Why would you buy a home with seller’s financing instead of conventional lending?

20–25% of potential buyers can’t qualify for traditional financing even though they can afford a monthly payment. Seller financing opens the door for them.

  • Buyers don’t need to meet strict credit score, income, or employment verification standards required by traditional lenders.

    • Especially helpful for:

      • Self-employed individuals

      • Freelancers or gig-economy workers

      • Buyers rebuilding credit or with past bankruptcies/foreclosures

      • Legal status non-permanent residents without an established U.S. credit history

    • No lengthy mortgage approval process, underwriting, or appraisal delays.

    • Deals can close in days, not months.

    • Less paperwork, fewer third parties.

    • Less stress, quicker move-in, and a greater certainty of closing.

    • While buyers still make a down payment, they avoid many traditional closing costs, like:

      • Bank origination fees

      • Loan points

      • Private Mortgage Insurance (PMI)

      • Possible Transfer Tax savings

      • No Realtor Fees

    • The overall out-of-pocket expense at closing is often thousands less than a bank loan.
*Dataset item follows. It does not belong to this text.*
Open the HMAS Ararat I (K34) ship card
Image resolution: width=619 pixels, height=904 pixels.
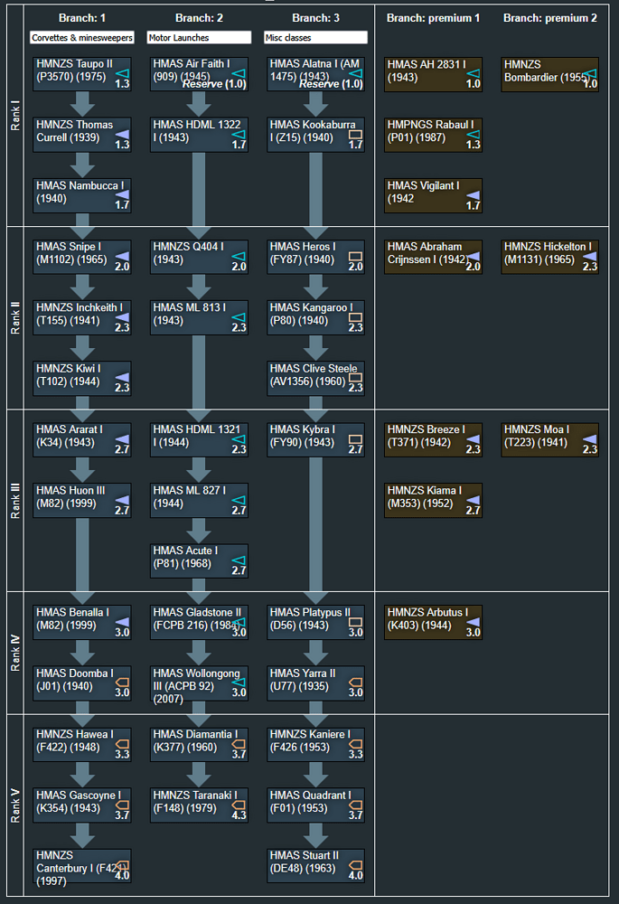[81, 438]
    • Down payments, interest rates, and amortization schedules are negotiable, not dictated by lender guidelines.

    • For example, a seller might accept 5–10% down, instead of the 20%+ some banks require.

    • Many buyers who can’t qualify for a mortgage keep renting — losing equity potential each year.

    • Seller financing lets them own sooner and start building wealth immediately.

    • Over 5 years, even modest appreciation + principal paydown can add tens of thousands in equity.

    • Buyers can use a short-term balloon (3–7 years) as a bridge to ownership.

    • During that time, they can:

      • Improve credit

      • Establish income history

      • Refinance into a traditional loan later

    • It’s a pathway to conventional financing, not a forever loan.

    • Buyers negotiate directly with the seller — no faceless underwriter.

    • Flexible payment dates, repair credits, or interest adjustments can be agreed upon between two humans.

    • If payments are late occasionally, sellers often work with buyers instead of immediately foreclosing like a bank.

    • Interest rates can be below market or fixed for the term, especially if the seller values stability over max returns.

    • No ARM (adjustable-rate mortgage) surprises or sudden resets.

    Example: A seller offering 5.5% when bank rates are 7.5% can save a buyer hundreds per month.